In Memoriam Robert Fine (1945-2018)
David Hirsh, Goldsmiths, University of London, UK
On 9 June 2018, we lost a dear friend and colleague and one of European Sociology’s most profound and politically involved thinkers. Robert Fine’s work is of astonishing breadth, reaching from the fundamental engagement with key theorists of modernity to the analysis of specific societies at specific historical moments – such as his work on South Africa – to pointed political interventions into ongoing public debates, most recently his struggle against antisemitism. In the course of the last decade, Robert’s involvement with the ESA Research Network 31 on Ethnic Relations, Racism and Antisemitism became a very important part of his political and intellectual work, and for a significant and sustained period of his life.
Robert, in his characteristically self-deprecating way, described himself as a ‘fly-by-night’:
I have flown from prisons and asylums, to police and the law, to Marx and the Enlightenment, to South Africa and the nonracial unions, to Trotskyism and Stalinism, to nationalism and cosmopolitanism, and to Kant and Hegel. It keeps me busy but is perhaps not to be recommended as career trajectories go. My saving grace, if I have one, is that beneath the Many Things there is, I feel, One Thing to which I kept coming back. 
This ‘One Thing’ was the patient labour of seeking to understand the forces that shape the modern world, and the causes of violence and injustice in its many guises. More recently, the dominant form this One Thing has taken for Robert was his engagement with antisemitism, conceived of, we think, as a thread which connected many of those apparently diverse attempts to come to terms with the perplexities and contradictions of social and political thinking. Robert’s engagement with the work of Hannah Arendt was an engagement both with the ‘critique’ of existing conditions but always also with the ‘critique of the critique’. He was continually drawn back to her awful observation that the only twentieth century revolutionaries who succeeded in creating a classless society were the Nazis and the Stalinists. The existence of Auschwitz and the Gulag was a profound fact, an experience from which we could never simply go back to normal. Ideas and movements for radical change would always have to take account of the dangers of ideas and movements for radical change. They would have to anchor themselves into the world, into what exists, to guard against the possibility of floating free into the realms of totalitarian thinking. Robert’s cosmopolitanism was a material and worldly cosmopolitanism.
One of Robert’s key intuitions was that antisemitism was a visible indicator of the kind of forgetting which he feared.
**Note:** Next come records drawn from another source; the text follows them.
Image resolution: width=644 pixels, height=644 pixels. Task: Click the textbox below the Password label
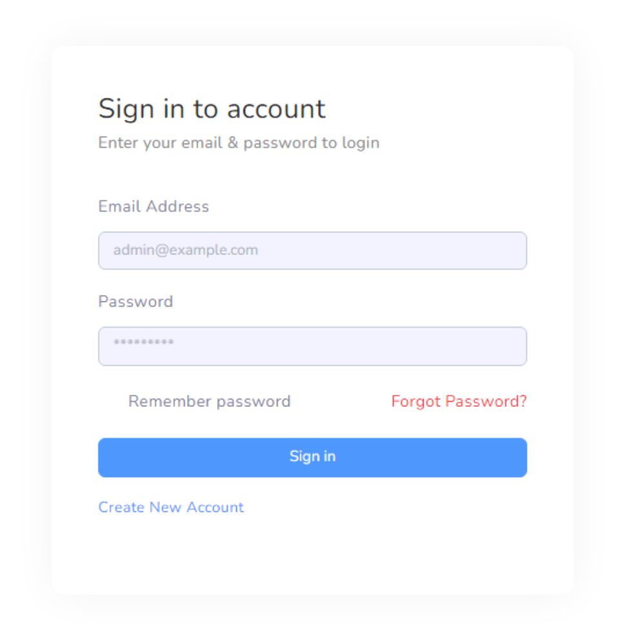click(x=312, y=346)
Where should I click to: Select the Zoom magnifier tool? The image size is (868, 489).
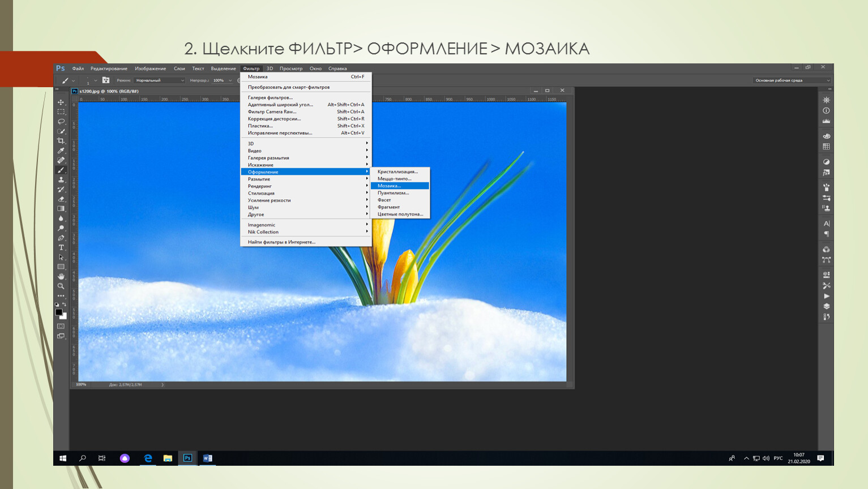click(61, 286)
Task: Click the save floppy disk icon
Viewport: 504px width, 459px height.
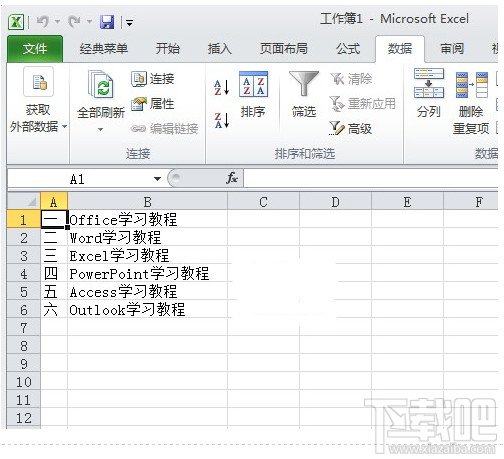Action: click(x=107, y=22)
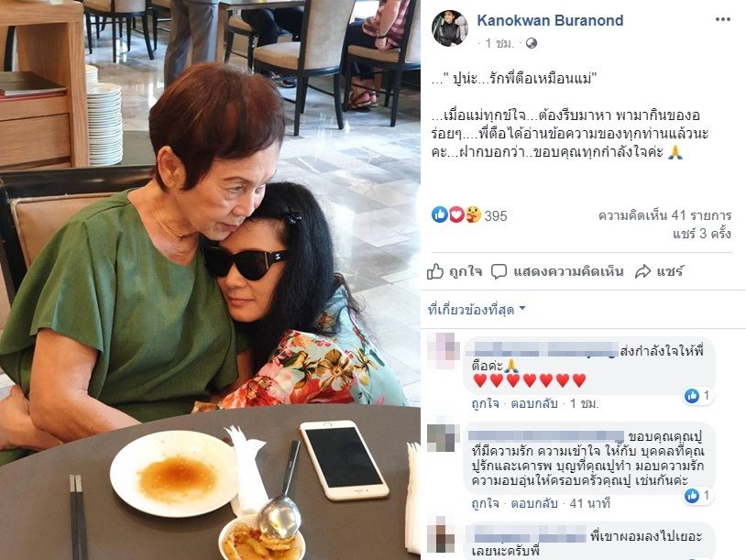Expand the ที่เกี่ยวข้องที่สุด comment sort dropdown

coord(477,310)
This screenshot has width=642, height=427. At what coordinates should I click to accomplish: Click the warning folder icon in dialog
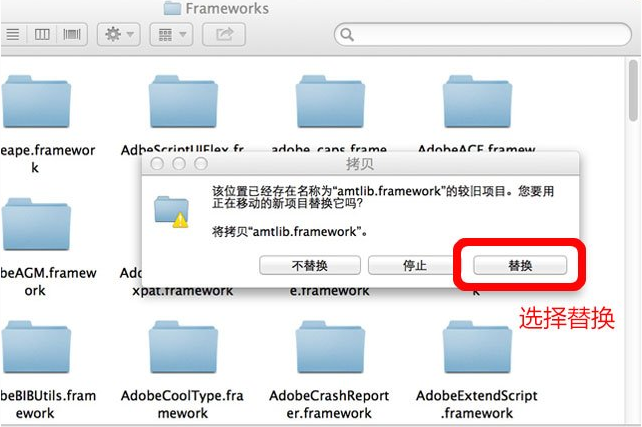(171, 212)
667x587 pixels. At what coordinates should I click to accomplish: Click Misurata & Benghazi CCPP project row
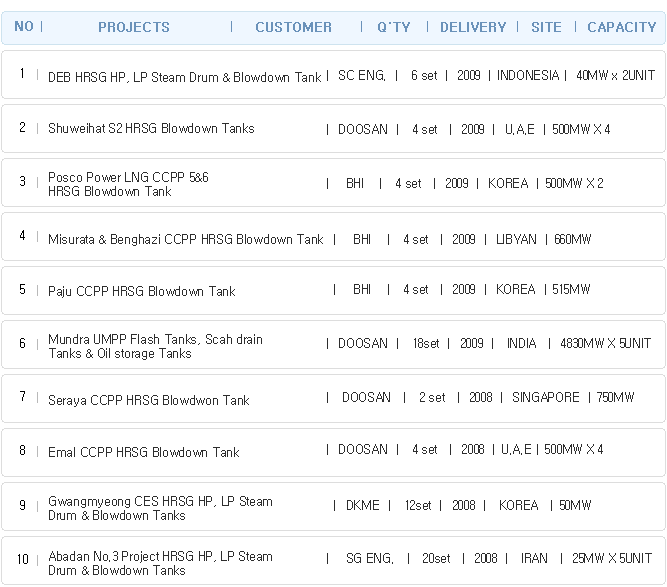pyautogui.click(x=334, y=237)
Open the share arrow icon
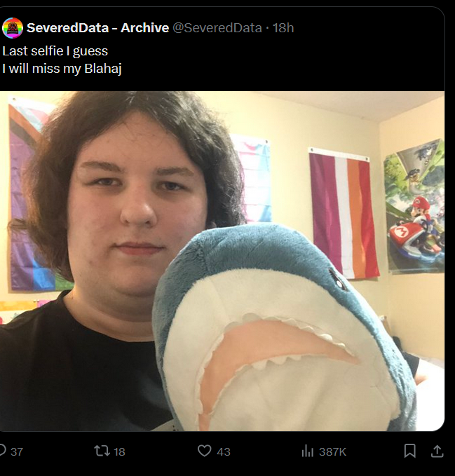This screenshot has width=455, height=476. click(437, 451)
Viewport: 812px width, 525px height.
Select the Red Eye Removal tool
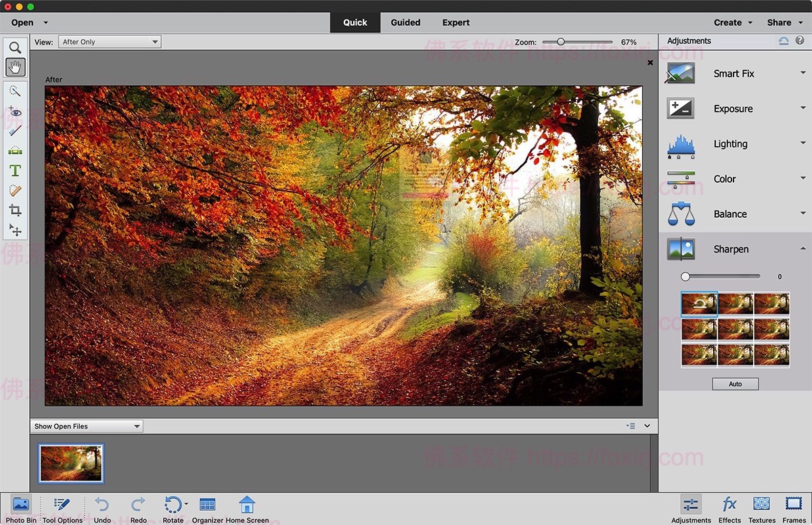click(x=15, y=110)

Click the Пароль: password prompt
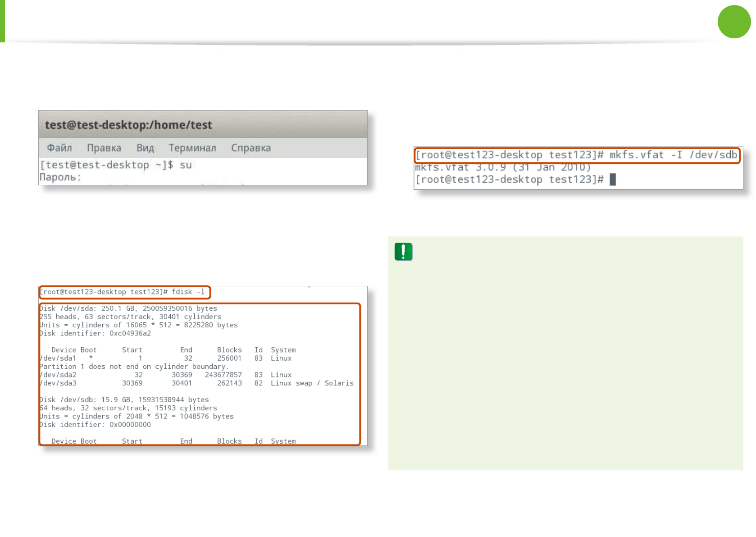coord(60,177)
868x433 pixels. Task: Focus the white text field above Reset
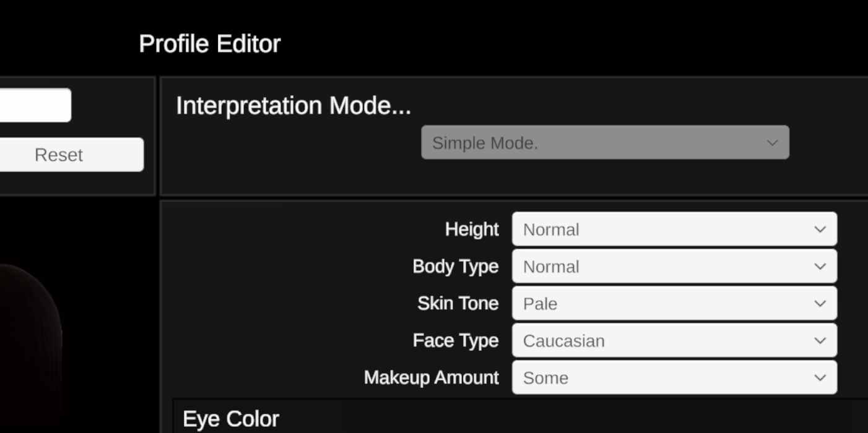point(34,105)
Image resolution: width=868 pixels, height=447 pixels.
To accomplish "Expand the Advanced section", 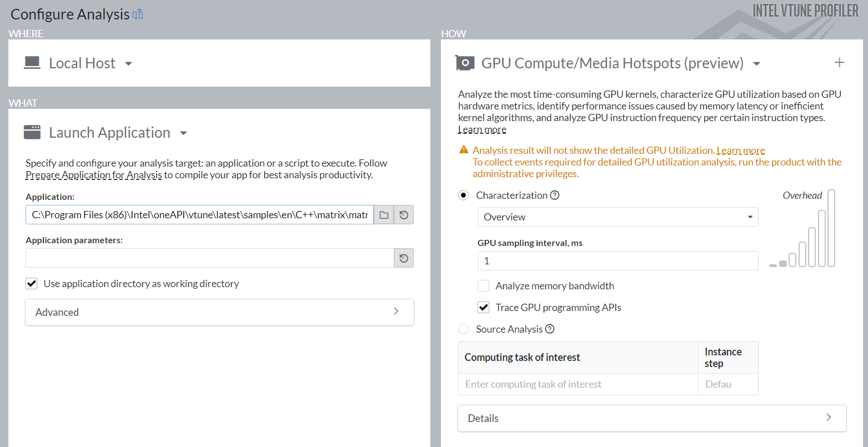I will 219,312.
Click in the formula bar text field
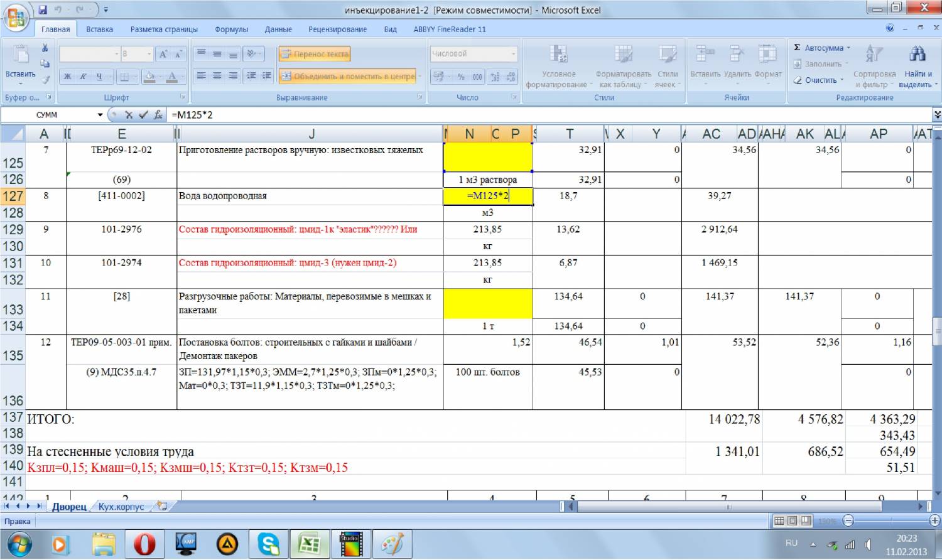942x560 pixels. pyautogui.click(x=502, y=115)
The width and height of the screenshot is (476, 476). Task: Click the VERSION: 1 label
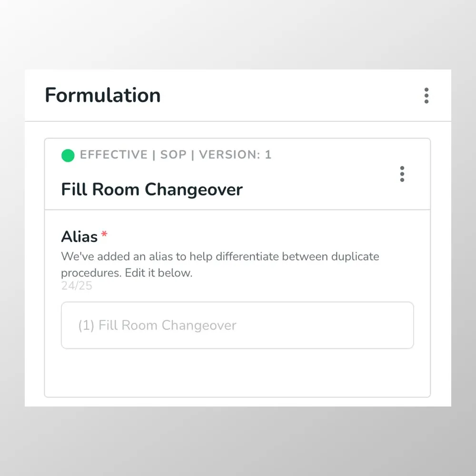coord(235,155)
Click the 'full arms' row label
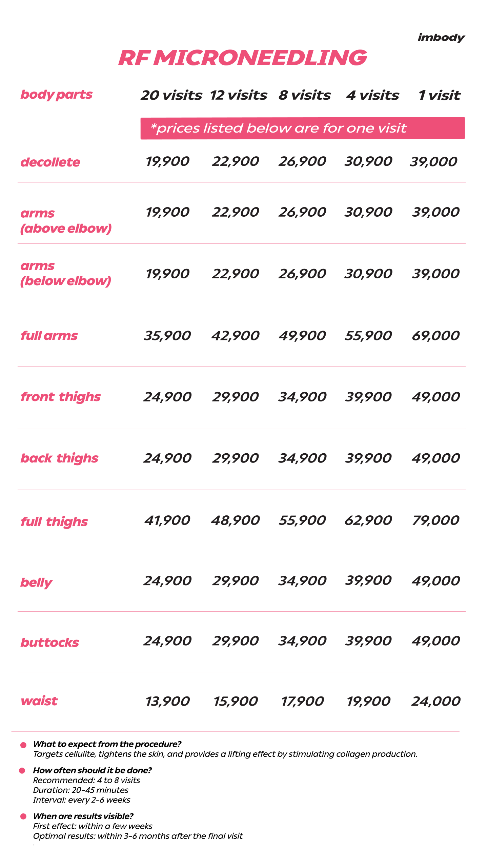The image size is (488, 868). [x=49, y=336]
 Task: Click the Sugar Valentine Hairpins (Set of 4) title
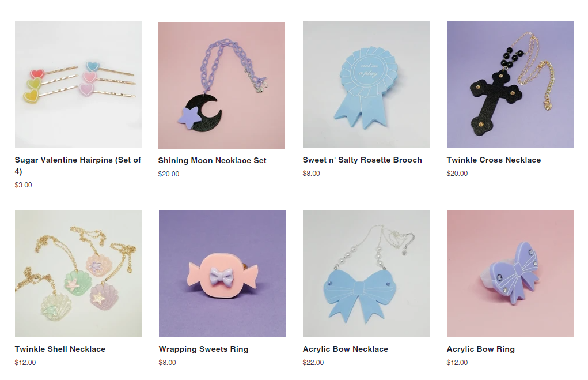(x=78, y=165)
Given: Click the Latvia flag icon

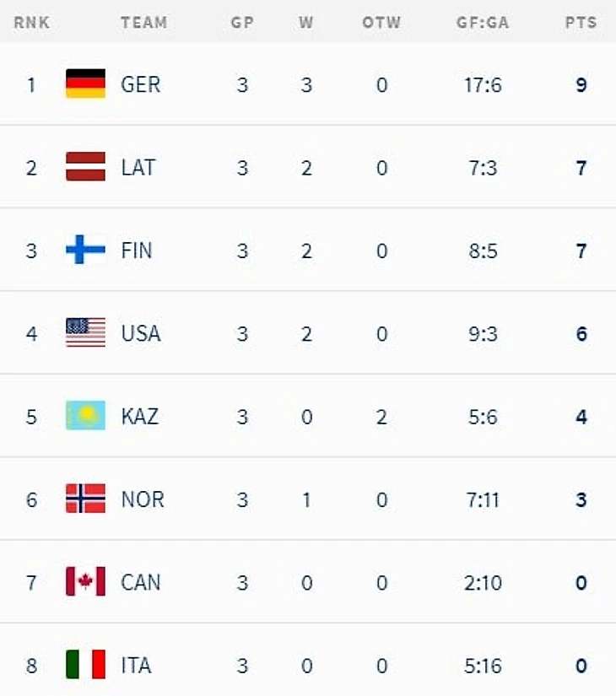Looking at the screenshot, I should (x=86, y=166).
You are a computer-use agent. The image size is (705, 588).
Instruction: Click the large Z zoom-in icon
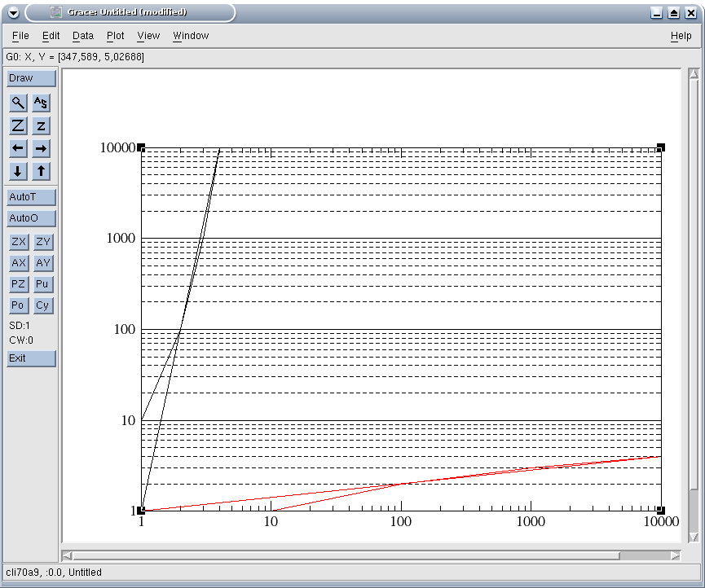[18, 125]
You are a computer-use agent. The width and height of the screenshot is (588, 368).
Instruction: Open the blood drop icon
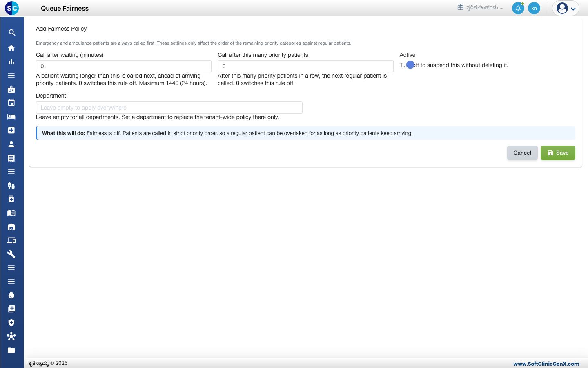pos(11,295)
He was the strongest advocate for anchoring the study of antisemitism in the ESA, in the world of sociology, and in the idea of Europe. Robert wanted to create an intellectual space where the study of, and the struggles against, racism and antisemitism could mutually inform and strengthen each other, rather than being pursued in separate and sometimes hostile political and scholarly universes. He wanted to distinguish them, but not separate them, for scientific reasons.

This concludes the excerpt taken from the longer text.